Nothing here requires multiple regions; it is the happy path you secure before you reason about regional failover.

  • Availability zones (AZs) are separate data centers within one region, connected by low-latency networks. Surviving one AZ is usually solved with redundant subnets, load balancers, and synchronous or fast failover inside the region.
  • A region is a geographic failure and isolation boundary in public clouds: power, networking, and control-plane scope are independent per region. Multi-region design addresses loss of a whole region (or placing workloads closer to users across continents).

Solve AZ-level problems with multi-AZ first. Add another region when you need cross-region DR, latency to distant users, or residency constraints that one region cannot satisfy.

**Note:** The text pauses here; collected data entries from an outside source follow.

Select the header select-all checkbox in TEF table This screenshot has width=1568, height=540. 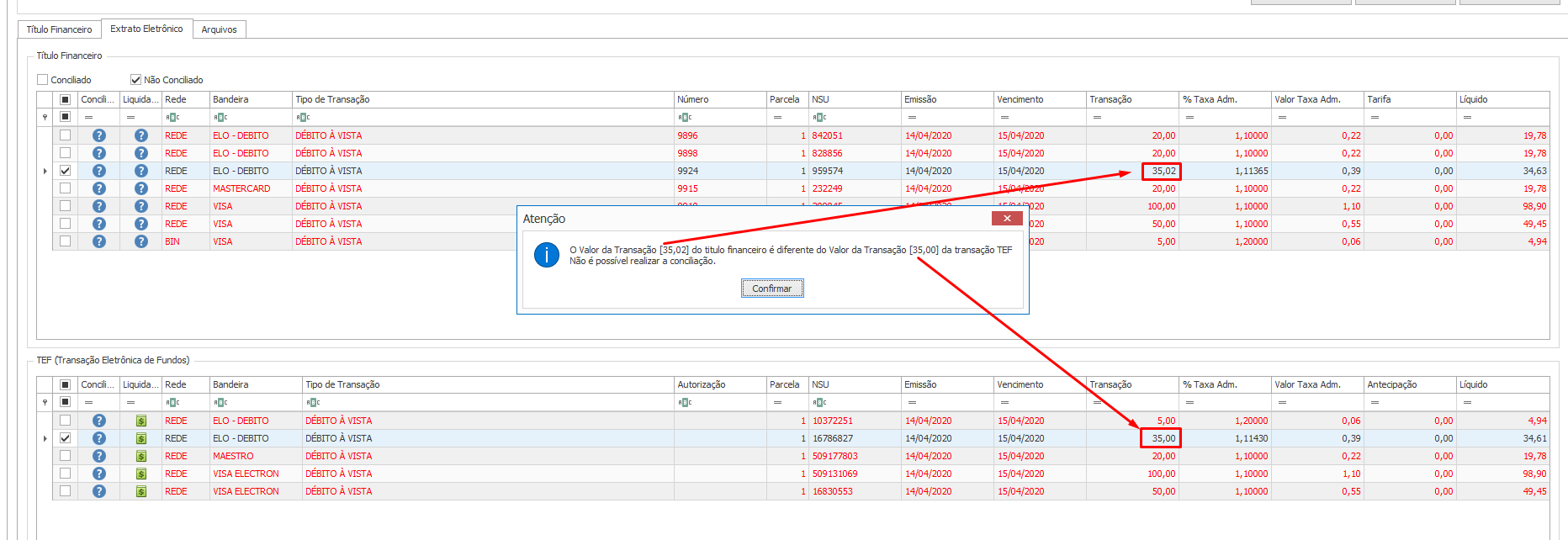tap(65, 384)
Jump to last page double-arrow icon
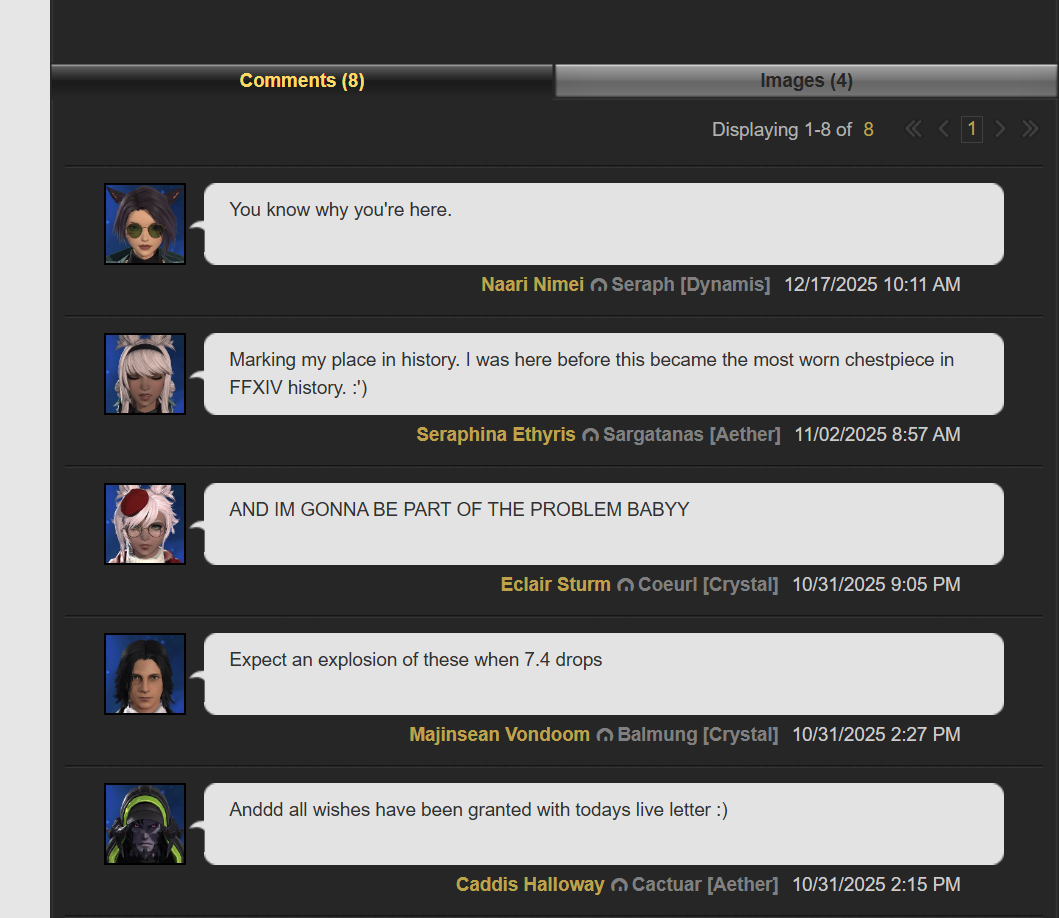The width and height of the screenshot is (1059, 918). [1030, 129]
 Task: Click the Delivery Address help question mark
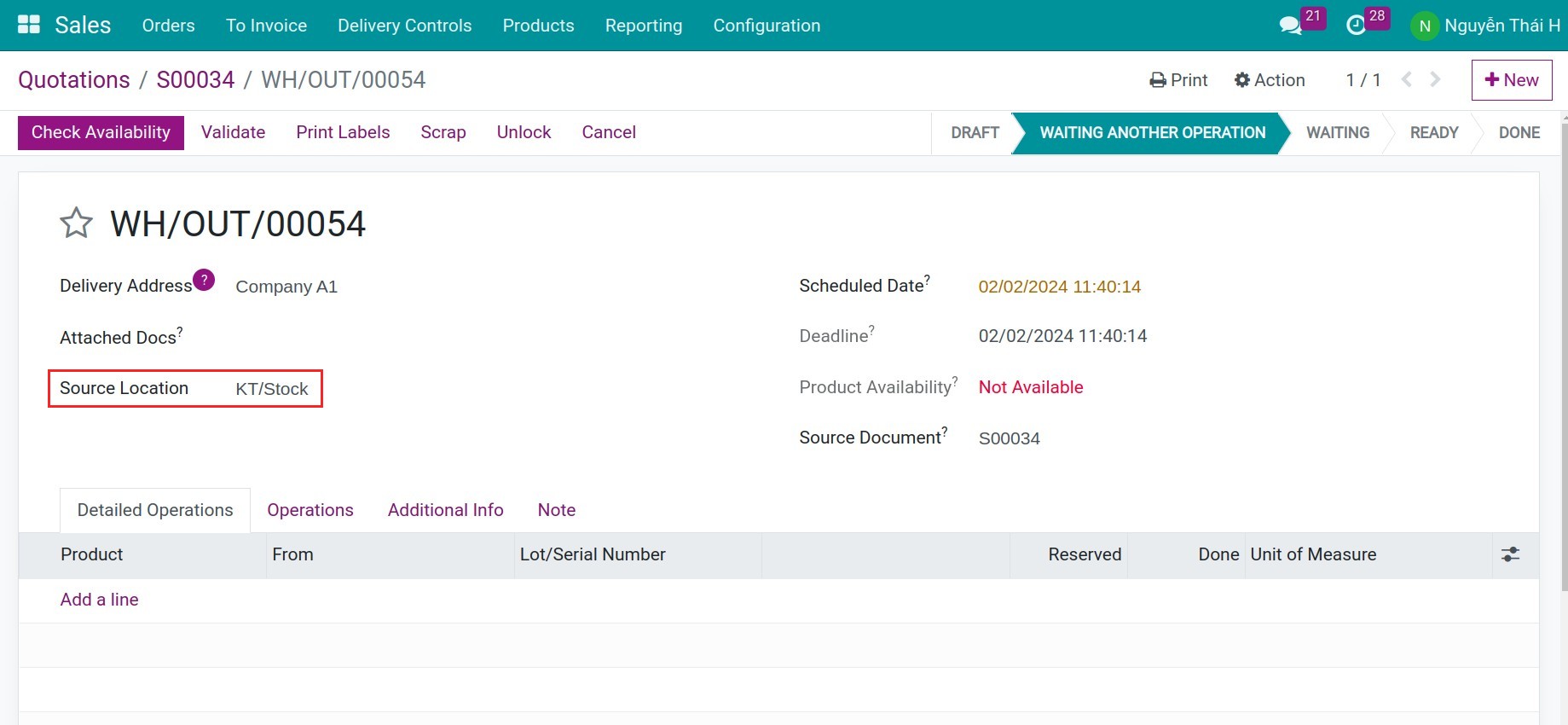(204, 280)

  • RTO (recovery time objective) — how long service may be degraded after a regional disaster before you recover.
  • RPO (recovery point objective) — how much data you may lose (time or volume) measured at failover.

These pair with replication: async replication usually improves write latency but widens RPO; sync replication tightens RPO but adds latency and coupling. See RTO and RPO for definitions and tradeoffs.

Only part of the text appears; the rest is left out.